St: Petersburg 12. August 1811.

On the 10th: of August 1811. we received your favour of 22. September 1810 to my wife; not quite eleven months after it was written; and the next day we received that of 8 June 1811. which has performed its voyage in a little more than two. Whether the Passage has been short or long the letter always gives pleasure, and always contains some intelligence that is new.

You have repeatedly mentioned that you had never received my number 4. which surprized me much, because it was dated 6. June 1810. And sent by Captain Beckford—A duplicate had also gone by the Chesapeake to Baltimore, and I knew that both those vessels had arrived—It now appears that you had received both the original and duplicate, and they must by mistake have been numbered 3.

My letters to you were 9. Augt: 1809. N.1—22d: October 1809. N.2. This was written at Cronstadt; a few lines merely to inform you of our arrival; and as you have never acknowledged the receipt of it, I suspect it to be if any, the real one missing—8 Feby: 1810. N.3.—6. June 1810. N.4—25. July 1810. N.5.—Of this and all the subsequent numbers to 13. inclusive you have acknowledged the receipt—That was dated 30. January last, and this is the tenth written to you since then—During the last year I have never suffered one month to pass without writing to you, and several times have written twice—As I found the receipt of a duplicate alone rather occasioned disappointment than pleasure I now make it a rule to send with every letter the duplicate of its last predecessor; so that you will be sure of never receiving a duplicate alone.

Your late Letters all remind me of Ovid’s Epistle from Penelope to Ulysses

“Hanc tua Penelope lento tibi mittit, Ulysse,

Nil mihi rescribas; at tamen ipse veni.”

I ask pardon for quoting latin to you; my only apology for which is that it is from a Lady’s letter—I propose to you to put it as a test of Master George’s progress, upon him to construe for you; and tell him that when I first construed it, a facetious old Gentleman, named Dumas told me that it contained a secret—That it gave information against the hard-hearted wretch who put to death that mirror of conjugal fidelity Mrs: Penelope—If George has made much proficiency in Rhetoric and Oratory, perhaps he will object that putting to Death a mirror is an incongruous figure, and will not bear painting—But he must let that pass, and muster up not his latin, but his french to find in the first line of Ovid’s Epistle the murderer of Telemachus’s mother.

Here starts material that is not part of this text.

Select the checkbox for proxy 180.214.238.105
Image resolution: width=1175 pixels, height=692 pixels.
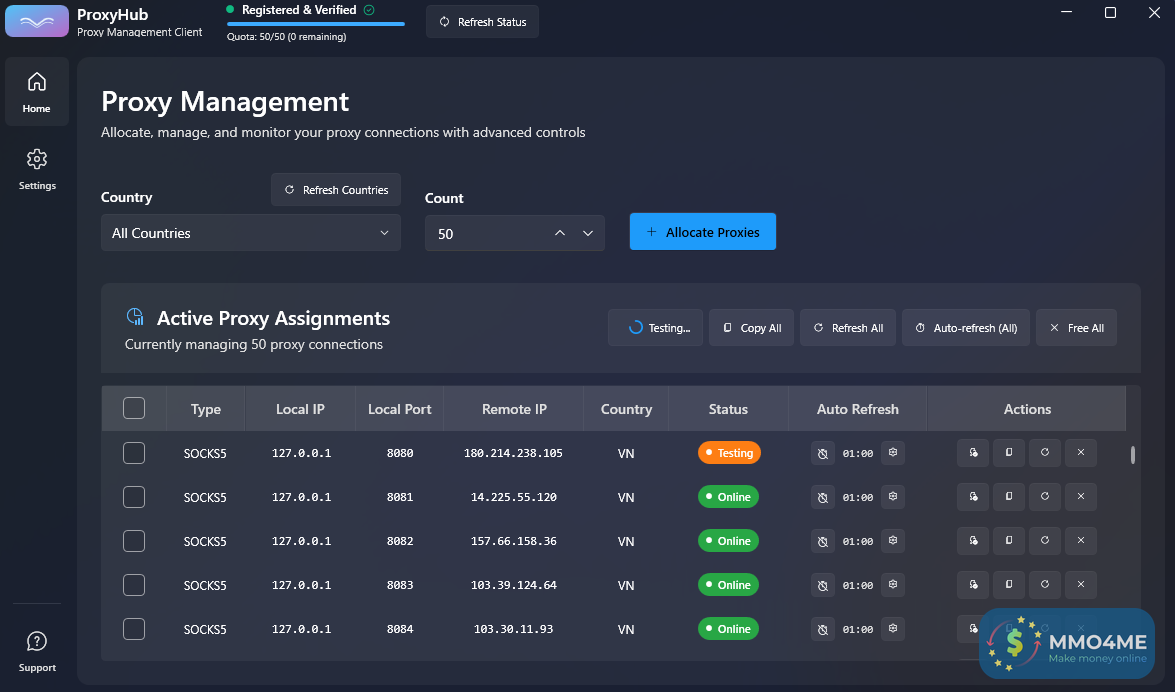click(134, 453)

I have repeated to you in many of my late letters the reason why, instead of coming myself I am still obliged to write letters in return for yours. When I wrote the first page of this, there was a very useful elderly Lady called in the french language emphatically, and with more delicacy than can be found in her English appellation a wise woman, in close tête à tête with my dear wife; and on this twelfth day of August at Seven O’Clock in the Evening she had the wisdom to produce me a charming daughter, to you a grand-daughter, and to my sons George and John a sister whom I trust they will love as much as if she had been born in Quincy—I think this will convince you that “the Climate of St: Petersburg is not too cold to produce an American.”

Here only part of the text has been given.